Jelle Wouters (RTC Bhutan), Erik de Maaker (CADS Leiden) and Radhika Gupta (CADS Leiden) have been awarded a €260.000 grant by the Gerda Henkel Foundation for the research project ‘Perpetuating Highland Heritages of Bhutan’. This 4-year research project focuses on vernacular and unacknowledged heritages of the highlands of Bhutan. It seeks to make a major contribution to the preservation of these heritages, to create a cultural resource for current and future generations.

Contrary to popular imagination the highlands of Bhutan do not constitute ‘pristine’ nature. Located at altitudes of 4000 meters and above, they have been inhabited for thousands of years. Herders, monks, and rulers have crisscrossed these highlands, resulting in an ever-evolving, deeply socialised and carefully managed cultural landscape. They have experienced the geo-ecological and biophysical features of the landscape as ‘texts’ and ‘scripts’ that tell stories, and provide instructions about ethics, morality, cosmology, and social organisation. The highlands have also always been a more-than-human landscape, with humans co-dwelling with yaks, earth-spirits, and deities as their companion-species. These have interacted with humans, co-shaping highland culture. Bhutan’s highland landscape is replete with dwellings, objects, and ritual sites, constituting the tangible heritage of the highlands. As an intangible counterpart, everyday rituals, religion, myths, stories, lifestyles and performances associated with the sacred landscape constitute a deep cultural history of the material culture of nomadism, trade and political control.

The project emphasizes the importance of understanding tangible and intangible heritage as inextricably entwined, acknowledging that the conservation of tangible heritage is predicated on the perpetuation of intangible heritage in the Bhutan highlands and beyond. So far, little attention has been paid to highland and nomadic peoples as repositories of heritage and critical stakeholders for its perpetuation. Consequently, there is also only scant information available on the number of sites or the variety of cultural beliefs and practices that constitute highland vernacular heritage in Bhutan.

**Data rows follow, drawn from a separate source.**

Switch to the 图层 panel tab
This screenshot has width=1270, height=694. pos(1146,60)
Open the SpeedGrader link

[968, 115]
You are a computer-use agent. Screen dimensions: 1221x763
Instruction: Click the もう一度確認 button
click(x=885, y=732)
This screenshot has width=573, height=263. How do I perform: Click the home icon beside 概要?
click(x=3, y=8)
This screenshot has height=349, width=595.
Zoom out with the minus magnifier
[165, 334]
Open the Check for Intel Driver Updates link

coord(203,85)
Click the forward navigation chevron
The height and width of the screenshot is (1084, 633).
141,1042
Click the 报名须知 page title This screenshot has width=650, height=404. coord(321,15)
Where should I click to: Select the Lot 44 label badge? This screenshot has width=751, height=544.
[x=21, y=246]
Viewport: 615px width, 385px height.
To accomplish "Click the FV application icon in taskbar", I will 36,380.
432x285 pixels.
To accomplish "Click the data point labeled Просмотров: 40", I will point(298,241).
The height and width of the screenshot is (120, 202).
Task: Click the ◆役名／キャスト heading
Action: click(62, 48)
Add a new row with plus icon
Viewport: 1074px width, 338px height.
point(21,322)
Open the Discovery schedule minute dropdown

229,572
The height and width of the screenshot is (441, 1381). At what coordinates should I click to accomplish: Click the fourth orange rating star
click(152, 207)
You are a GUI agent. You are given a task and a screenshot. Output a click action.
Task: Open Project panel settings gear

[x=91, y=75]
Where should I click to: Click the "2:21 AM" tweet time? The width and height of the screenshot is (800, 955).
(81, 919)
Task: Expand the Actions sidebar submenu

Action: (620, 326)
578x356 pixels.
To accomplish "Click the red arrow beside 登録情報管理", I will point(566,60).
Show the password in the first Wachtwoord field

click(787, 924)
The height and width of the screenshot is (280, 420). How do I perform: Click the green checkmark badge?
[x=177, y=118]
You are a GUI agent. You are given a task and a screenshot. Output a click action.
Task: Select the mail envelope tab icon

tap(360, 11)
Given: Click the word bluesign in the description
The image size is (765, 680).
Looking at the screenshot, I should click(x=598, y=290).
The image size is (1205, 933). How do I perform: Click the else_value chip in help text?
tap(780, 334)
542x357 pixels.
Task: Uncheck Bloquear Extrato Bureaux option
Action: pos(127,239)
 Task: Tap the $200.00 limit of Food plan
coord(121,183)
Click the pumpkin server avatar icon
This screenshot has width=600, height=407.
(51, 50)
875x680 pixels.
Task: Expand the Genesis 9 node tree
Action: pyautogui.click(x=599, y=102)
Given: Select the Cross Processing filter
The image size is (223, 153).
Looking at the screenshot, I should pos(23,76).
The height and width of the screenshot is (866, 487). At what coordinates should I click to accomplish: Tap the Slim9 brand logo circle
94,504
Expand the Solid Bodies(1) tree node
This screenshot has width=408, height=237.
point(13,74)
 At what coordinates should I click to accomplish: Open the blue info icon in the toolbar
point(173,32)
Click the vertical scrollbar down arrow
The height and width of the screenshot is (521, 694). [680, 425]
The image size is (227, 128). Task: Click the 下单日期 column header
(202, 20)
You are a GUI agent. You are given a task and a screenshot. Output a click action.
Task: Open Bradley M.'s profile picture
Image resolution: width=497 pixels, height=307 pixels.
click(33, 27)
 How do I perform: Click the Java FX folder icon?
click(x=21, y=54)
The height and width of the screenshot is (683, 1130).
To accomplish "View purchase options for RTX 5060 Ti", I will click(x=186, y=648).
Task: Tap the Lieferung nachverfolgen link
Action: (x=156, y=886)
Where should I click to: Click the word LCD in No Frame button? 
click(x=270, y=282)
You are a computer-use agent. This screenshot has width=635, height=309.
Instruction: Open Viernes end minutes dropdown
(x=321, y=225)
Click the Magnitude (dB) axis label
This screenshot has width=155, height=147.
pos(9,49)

The project will be conducted between the Himalayan Centre for Environmental Humanities, Royal Thimphu College (Bhutan), the Institute of Cultural Anthropology and Development Sociology (Leiden University) as well as the Department of Culture (Bhutan). It will be the first to enumerate, map and document highland landscapes that have been shaped by multi-species co-dwelling.

Next to the three co-PIs, the project will encompass a Bhutanese PhD student who will be based at Leiden University. In addition, the project encompasses several social sciences and humanities faculty co-researchers, as well as four graduate students from Royal Thimphu College, Bhutan.